Pomysły na pozyskanie pracowników mają też białostockie firmy
- Np. spółka APS SA organizuje konkurs dla absolwentów i studentów uczelni technicznych „Wygraj staż” - na najlepszą pracę dyplomową. Nagrodą jest trzymiesięczny płatny staż, a nawet kariera zawodowa w APS.
- Białostocki Barter, licencjonowany przewoźnik kolejowy i dystrybutor surowców energetycznych, zwrócił się do podlaskich instytucji oświatowych, organów samorządowych i wojewódzkich, szkół i uczelni, o współpracę. Firma zachęca do tworzenia nowych kierunków nauczania oraz klas patronackich, kształcących w deficytowych zawodach. W nowym roku szkolnym w monieckim ZSOiZ ruszy jedyny w regionie kierunek - technik transportu kolejowego. Przedsięwzięciu patronują PKP Polskie Linie Kolejowe oraz Barter SA.

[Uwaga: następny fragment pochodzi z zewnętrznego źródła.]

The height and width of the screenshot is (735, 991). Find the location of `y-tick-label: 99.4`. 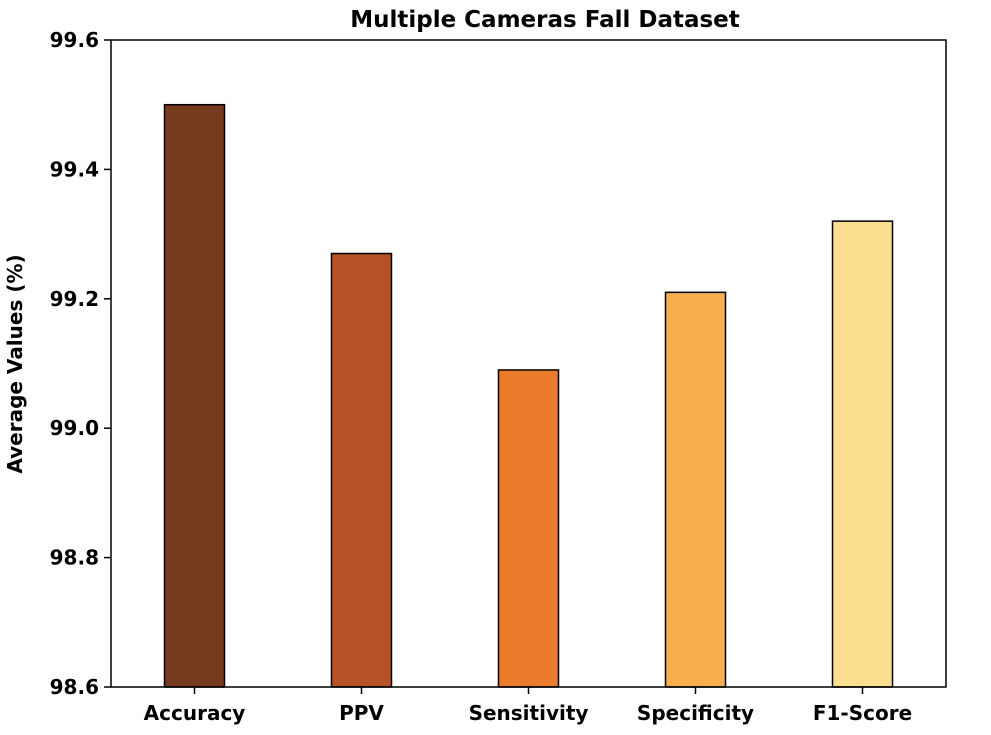

y-tick-label: 99.4 is located at coordinates (74, 169).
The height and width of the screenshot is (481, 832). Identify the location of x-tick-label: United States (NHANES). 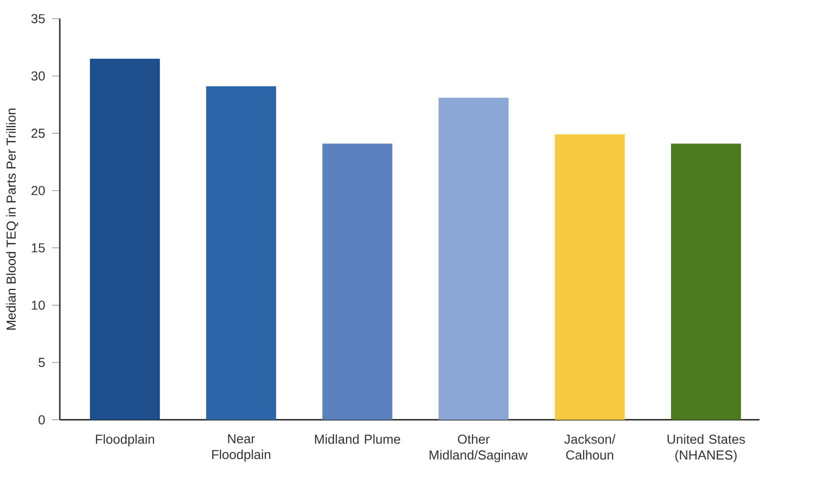
(706, 448).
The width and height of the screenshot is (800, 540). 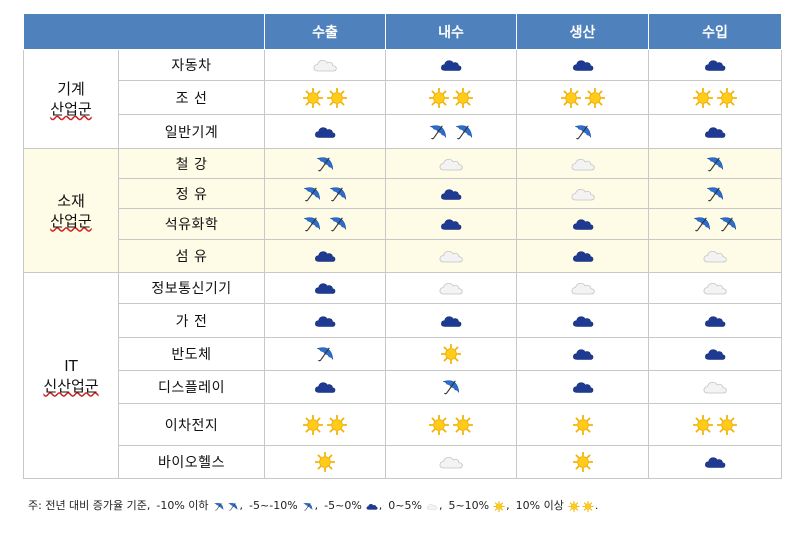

- A jakie pomysły mają inne miasta? Np. w Lublinie są to: promocja przedsiębiorczości poprzez organizację Lublin Biznes Network (prezentacje lubelskich startupów i produktów przed prezydentem Lublina i dużymi przedsiębiorstwami z Lubelszczyzny); konkursy dla startupów na zdobycie dofinansowania; bezpłatne miejsca do coworkingu z darmowym dostępem do internetu w galeriach handlowych; pieniądze na założenie firmy i rozkręcenie biznesu oraz organizację staży (Miejski Urząd Pracy w Lublinie).